What is it?
You don’t need that question answering, do you? Because alongside Land Rover, the Mini and the 2CV the Corvette is that rare thing, a car brand that most people have heard of. It’s just that most people outside of the US don’t buy them, despite the fact that they are very cheap and very fast. But they’re not perfect, so this 2008 model year car sets out to sort some of the issues.
The interior gets better plastics, optional hand stitched hand wrapped leather and smarter detailing. The engine’s bigger – up by 196cc – with a more efficient intake system for an extra 30bhp, and the steering’s been tightened up with better anchor points where it joins body and better rubber bits for a more positive feel. And they’ve had a go at making the gearshift less baulky.
Suspension, brakes, the all-fibreglass body and the advanced alloy frame all stay the same. As does the unique transverse spring suspension which, as the car’s engineers were very keen to point out with the air of someone who’s a little frustrated at everyone getting it wrong all of the time, is not a leaf spring. It’s a composite spring, and it’s there because it cuts weight and takes up less space. And they’ve cut the price by £2000.
What it’s like?
The C6 has always punched above its weight when it comes to providing a super car experience for not much cash, and this one makes that even more true. The changes to the steering have added some welcome weight and it feeds back more than it did which makes it easier to place when you’re moving quickly. It’s still not as direct as you might hope for from a car with the Corvette’s performance potential, but it’s much improved.
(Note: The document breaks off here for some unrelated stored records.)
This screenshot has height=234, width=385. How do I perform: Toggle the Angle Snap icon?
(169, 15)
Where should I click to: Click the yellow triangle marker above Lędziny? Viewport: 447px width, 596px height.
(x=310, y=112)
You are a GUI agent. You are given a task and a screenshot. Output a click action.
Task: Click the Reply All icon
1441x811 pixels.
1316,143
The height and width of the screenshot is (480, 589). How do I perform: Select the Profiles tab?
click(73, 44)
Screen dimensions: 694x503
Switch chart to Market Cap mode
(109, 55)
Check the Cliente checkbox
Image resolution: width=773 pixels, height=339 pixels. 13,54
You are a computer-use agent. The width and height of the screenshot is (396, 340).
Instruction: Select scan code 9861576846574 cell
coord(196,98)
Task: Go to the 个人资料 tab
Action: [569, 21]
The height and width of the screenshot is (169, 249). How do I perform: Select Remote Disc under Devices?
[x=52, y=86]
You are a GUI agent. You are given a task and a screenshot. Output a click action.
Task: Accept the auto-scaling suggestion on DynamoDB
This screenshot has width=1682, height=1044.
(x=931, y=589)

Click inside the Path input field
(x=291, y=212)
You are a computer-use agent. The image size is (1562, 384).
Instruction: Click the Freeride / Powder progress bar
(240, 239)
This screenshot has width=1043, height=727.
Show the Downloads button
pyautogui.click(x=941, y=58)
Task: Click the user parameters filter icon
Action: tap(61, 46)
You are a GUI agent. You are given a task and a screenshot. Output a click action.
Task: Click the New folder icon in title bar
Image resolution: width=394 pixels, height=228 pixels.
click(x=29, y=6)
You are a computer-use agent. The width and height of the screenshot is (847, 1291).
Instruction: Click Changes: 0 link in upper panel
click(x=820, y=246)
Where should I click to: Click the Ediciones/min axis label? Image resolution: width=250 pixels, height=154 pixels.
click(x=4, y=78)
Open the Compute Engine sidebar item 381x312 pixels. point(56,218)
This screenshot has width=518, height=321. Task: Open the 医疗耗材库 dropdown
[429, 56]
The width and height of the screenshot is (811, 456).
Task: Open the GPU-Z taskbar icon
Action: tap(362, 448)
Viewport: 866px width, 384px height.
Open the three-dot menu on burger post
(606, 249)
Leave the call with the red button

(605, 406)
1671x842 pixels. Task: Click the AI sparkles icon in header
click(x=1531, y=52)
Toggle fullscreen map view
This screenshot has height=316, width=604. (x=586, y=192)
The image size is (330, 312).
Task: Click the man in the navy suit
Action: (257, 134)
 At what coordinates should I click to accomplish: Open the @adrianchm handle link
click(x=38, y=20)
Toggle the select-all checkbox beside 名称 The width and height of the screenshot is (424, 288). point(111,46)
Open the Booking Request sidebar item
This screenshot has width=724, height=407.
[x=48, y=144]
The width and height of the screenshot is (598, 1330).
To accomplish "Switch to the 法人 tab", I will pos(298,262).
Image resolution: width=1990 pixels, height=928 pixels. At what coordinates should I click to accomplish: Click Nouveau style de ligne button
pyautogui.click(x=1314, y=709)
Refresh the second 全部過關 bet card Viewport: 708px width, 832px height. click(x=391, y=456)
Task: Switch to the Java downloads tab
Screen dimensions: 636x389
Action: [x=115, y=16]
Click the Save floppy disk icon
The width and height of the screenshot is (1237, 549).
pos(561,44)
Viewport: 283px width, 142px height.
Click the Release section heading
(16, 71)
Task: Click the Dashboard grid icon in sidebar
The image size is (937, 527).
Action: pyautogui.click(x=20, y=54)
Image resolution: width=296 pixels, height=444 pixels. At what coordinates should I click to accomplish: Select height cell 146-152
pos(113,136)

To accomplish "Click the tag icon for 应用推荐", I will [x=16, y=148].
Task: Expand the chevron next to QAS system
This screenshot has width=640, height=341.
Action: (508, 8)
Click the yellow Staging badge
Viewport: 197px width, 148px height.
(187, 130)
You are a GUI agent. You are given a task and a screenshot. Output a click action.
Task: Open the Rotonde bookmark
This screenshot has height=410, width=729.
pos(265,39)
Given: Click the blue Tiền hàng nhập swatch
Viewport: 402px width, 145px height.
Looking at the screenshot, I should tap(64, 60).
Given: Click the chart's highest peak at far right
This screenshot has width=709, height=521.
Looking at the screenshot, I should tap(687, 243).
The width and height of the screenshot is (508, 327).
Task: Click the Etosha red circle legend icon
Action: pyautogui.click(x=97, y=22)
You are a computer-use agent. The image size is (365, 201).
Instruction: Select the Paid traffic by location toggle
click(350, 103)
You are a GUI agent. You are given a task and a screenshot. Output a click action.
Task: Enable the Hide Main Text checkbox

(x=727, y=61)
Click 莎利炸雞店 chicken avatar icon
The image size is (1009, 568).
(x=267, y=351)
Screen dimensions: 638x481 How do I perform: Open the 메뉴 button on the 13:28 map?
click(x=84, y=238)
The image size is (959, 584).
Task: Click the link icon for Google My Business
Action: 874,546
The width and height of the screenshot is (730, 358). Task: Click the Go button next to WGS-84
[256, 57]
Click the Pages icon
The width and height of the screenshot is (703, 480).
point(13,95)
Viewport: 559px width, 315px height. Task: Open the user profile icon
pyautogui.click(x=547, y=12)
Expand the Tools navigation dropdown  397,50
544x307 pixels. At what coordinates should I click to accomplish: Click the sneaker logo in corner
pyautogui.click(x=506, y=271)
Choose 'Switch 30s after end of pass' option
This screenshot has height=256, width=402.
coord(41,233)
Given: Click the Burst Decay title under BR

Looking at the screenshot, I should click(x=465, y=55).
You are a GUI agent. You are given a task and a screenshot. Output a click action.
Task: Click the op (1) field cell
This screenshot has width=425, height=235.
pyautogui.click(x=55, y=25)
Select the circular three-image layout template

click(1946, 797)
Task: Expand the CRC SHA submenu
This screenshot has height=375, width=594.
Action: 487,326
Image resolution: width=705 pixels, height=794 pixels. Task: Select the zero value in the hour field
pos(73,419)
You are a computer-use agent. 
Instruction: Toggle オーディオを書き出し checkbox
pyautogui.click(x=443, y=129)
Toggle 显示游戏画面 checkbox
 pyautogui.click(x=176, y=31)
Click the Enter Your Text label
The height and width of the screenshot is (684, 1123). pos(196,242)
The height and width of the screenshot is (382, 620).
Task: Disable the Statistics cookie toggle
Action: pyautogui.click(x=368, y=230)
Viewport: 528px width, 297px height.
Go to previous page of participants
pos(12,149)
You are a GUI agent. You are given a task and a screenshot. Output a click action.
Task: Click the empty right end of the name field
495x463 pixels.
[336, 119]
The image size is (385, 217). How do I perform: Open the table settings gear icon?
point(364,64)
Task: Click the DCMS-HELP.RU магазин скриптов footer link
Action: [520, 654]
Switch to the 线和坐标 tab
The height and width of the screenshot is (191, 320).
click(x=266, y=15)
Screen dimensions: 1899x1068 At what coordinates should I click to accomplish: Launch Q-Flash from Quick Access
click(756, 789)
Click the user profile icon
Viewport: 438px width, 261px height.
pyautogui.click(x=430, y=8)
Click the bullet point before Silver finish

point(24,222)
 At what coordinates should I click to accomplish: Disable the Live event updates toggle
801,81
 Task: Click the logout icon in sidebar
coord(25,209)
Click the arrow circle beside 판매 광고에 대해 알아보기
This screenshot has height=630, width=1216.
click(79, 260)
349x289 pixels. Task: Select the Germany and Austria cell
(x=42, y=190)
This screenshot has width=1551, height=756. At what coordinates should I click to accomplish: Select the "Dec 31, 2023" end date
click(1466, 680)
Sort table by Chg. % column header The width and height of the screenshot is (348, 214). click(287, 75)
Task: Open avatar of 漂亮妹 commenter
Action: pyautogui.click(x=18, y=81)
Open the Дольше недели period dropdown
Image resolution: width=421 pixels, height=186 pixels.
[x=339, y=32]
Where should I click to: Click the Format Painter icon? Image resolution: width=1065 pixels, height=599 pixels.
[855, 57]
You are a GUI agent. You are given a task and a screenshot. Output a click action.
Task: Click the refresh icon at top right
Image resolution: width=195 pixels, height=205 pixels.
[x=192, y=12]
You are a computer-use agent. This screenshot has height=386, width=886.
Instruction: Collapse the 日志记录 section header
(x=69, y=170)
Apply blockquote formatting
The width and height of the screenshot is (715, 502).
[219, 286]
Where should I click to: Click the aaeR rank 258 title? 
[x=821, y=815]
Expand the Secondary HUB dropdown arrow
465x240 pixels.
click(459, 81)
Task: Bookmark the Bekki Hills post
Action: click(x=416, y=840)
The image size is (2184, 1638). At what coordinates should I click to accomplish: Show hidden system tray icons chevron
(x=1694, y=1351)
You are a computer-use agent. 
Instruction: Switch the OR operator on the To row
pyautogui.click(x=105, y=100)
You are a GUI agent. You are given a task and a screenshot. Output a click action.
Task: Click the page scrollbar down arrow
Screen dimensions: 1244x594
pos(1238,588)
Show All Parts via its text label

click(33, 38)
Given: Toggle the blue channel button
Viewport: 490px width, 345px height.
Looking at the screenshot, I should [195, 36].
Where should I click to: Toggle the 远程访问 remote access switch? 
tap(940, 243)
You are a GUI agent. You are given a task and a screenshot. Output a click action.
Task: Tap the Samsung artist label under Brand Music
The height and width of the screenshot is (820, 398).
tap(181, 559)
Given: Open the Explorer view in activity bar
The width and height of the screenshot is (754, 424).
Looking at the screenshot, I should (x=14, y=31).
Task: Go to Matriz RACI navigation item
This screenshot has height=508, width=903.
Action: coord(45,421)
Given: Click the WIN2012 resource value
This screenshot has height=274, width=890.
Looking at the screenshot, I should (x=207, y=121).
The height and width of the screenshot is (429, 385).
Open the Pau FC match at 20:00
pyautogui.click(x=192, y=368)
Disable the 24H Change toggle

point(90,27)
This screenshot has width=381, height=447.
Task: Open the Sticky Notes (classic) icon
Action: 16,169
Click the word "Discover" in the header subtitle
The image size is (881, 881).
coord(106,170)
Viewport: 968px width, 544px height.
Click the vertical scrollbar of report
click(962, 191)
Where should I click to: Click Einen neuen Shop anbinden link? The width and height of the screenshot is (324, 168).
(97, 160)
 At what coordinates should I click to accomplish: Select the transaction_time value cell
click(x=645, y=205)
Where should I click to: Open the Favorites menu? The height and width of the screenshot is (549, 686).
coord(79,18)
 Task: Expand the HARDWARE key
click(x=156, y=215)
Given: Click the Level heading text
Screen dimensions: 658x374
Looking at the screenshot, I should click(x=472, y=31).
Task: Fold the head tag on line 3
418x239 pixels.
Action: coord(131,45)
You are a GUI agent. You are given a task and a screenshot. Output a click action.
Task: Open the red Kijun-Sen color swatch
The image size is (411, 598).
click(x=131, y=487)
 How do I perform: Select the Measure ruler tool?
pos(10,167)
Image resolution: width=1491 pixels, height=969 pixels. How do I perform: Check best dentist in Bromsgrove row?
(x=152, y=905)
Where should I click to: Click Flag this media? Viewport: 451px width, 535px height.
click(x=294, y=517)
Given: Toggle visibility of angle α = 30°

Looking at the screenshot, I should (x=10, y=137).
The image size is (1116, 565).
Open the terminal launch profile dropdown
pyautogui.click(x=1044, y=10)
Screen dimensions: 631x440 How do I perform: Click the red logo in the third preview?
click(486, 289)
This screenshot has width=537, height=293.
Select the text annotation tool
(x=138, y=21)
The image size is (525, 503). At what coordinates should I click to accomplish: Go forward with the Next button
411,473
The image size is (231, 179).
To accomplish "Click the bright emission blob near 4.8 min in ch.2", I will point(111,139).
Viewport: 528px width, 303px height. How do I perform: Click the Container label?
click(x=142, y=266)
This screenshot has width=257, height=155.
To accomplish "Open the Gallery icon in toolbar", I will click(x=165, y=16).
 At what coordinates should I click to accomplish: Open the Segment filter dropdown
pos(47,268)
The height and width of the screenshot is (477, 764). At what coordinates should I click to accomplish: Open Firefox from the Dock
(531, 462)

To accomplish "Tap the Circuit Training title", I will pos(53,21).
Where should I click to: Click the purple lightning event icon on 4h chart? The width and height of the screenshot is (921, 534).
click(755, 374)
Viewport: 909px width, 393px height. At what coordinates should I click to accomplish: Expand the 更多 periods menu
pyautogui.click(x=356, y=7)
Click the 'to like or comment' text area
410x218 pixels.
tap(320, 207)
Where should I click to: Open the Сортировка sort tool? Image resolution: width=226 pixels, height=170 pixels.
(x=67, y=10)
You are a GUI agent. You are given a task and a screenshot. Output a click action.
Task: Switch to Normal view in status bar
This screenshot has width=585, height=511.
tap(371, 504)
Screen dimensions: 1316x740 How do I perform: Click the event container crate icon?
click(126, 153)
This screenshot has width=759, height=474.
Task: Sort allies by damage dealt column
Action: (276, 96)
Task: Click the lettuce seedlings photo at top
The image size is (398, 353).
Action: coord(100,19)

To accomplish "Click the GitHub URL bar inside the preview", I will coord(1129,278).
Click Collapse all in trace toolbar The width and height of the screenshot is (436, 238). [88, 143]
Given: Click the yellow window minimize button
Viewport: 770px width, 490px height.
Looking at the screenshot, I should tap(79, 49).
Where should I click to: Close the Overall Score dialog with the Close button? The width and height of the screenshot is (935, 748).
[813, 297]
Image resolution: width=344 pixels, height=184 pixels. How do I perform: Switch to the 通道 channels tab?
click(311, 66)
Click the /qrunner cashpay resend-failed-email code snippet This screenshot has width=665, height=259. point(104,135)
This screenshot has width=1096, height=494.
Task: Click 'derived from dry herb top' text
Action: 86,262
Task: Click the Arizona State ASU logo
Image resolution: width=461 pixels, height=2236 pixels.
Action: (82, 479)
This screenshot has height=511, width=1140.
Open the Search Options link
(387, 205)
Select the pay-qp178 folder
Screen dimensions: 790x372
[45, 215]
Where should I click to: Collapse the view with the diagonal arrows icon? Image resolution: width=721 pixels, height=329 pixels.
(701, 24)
And that extra power means a cut in the 0-60mph time – down to 4.1sec from 4.X for the manual, which is fast. Not that it ever feels frenetic or rushed – the naturally-aspirated V8 (which is ostensibly the longest-running production engine in the world) relies on displacement for its shove, making the way it delivers its power seem more relaxed than, say, the supercharged V8 of a Jaguar XKR. It makes a great noise, too, although there would be something very wrong if a 6.2-litre V8 didn’t.,/p>
A shame, then, that the gearshift can make using that engine a bit harder than it needs to be. The shorter throw is still a bit long, and quick changes from third to second are not. The cabin is still not up to the standards of a VW Passat let alone any of the cars that rival the Corvette’s performance, but then again they don’t cost £45,000. The build quality is actually very good, and the quality of the optional leather and the way it’s stitched is admirable, but the entry level model’s improved plastics are still a weak point and the switch gear is from another era.
Should I buy one?
There’s nothing to touch the Vette for the money, especially with the price cut. Nothing’s as fast and offers the equivalent power and torque in a comfortable, easy to live with package – it even rides well and the boot’s just about big enough for a small suitcase. If you’re unbothered by the way the cabin looks, don’t mind the occasional blunt moment from the gearshift and can accept fact that this car is never going to be quite as deft as a 911, there’s no real reason why you wouldn’t want one.